(Beginning of RECORDS SUPPLIED)
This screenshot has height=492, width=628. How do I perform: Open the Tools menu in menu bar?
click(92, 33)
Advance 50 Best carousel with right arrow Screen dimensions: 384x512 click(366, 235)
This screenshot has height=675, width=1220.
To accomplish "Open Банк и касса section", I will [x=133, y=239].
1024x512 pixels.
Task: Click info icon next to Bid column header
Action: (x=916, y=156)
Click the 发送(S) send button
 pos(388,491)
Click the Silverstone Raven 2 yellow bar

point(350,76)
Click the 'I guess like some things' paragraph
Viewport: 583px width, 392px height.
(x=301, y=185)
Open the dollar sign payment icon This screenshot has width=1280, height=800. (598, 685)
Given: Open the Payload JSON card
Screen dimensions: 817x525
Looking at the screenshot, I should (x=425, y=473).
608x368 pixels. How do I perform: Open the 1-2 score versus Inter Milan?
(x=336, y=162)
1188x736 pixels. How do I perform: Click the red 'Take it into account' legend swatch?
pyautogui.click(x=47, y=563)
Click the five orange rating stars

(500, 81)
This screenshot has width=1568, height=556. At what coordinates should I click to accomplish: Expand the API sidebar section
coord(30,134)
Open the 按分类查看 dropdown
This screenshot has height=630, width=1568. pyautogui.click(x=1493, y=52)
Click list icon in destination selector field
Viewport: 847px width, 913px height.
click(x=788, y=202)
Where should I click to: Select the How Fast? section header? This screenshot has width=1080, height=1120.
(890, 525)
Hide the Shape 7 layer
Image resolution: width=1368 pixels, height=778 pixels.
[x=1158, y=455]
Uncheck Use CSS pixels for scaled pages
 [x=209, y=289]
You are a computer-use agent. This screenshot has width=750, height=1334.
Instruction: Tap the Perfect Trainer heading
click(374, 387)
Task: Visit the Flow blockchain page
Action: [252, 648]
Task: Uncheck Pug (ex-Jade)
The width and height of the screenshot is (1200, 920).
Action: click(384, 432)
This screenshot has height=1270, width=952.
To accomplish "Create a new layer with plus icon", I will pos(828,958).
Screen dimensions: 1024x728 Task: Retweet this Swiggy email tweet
(End of RECORDS SUPPLIED)
ASSIGNMENT:
Write the records out once more, word for word.

ANSWER SPACE:
This screenshot has height=492, width=628. How do I perform: Open the Tools menu in menu bar?
click(92, 33)
Advance 50 Best carousel with right arrow Screen dimensions: 384x512 click(366, 235)
This screenshot has height=675, width=1220.
To accomplish "Open Банк и касса section", I will [x=133, y=239].
1024x512 pixels.
Task: Click info icon next to Bid column header
Action: (x=916, y=156)
Click the 发送(S) send button
 pos(388,491)
Click the Silverstone Raven 2 yellow bar

point(350,76)
Click the 'I guess like some things' paragraph
Viewport: 583px width, 392px height.
(x=301, y=185)
Open the dollar sign payment icon This screenshot has width=1280, height=800. (598, 685)
Given: Open the Payload JSON card
Screen dimensions: 817x525
Looking at the screenshot, I should (x=425, y=473).
608x368 pixels. How do I perform: Open the 1-2 score versus Inter Milan?
(x=336, y=162)
1188x736 pixels. How do I perform: Click the red 'Take it into account' legend swatch?
pyautogui.click(x=47, y=563)
Click the five orange rating stars

(500, 81)
This screenshot has width=1568, height=556. At what coordinates should I click to accomplish: Expand the API sidebar section
coord(30,134)
Open the 按分类查看 dropdown
This screenshot has height=630, width=1568. pyautogui.click(x=1493, y=52)
Click list icon in destination selector field
Viewport: 847px width, 913px height.
click(x=788, y=202)
Where should I click to: Select the How Fast? section header? This screenshot has width=1080, height=1120.
(890, 525)
Hide the Shape 7 layer
Image resolution: width=1368 pixels, height=778 pixels.
[x=1158, y=455]
Uncheck Use CSS pixels for scaled pages
 [x=209, y=289]
You are a computer-use agent. This screenshot has width=750, height=1334.
Instruction: Tap the Perfect Trainer heading
click(374, 387)
Task: Visit the Flow blockchain page
Action: [252, 648]
Task: Uncheck Pug (ex-Jade)
The width and height of the screenshot is (1200, 920).
Action: click(384, 432)
This screenshot has height=1270, width=952.
To accomplish "Create a new layer with plus icon", I will pos(828,958).
Screen dimensions: 1024x728 Task: Retweet this Swiggy email tweet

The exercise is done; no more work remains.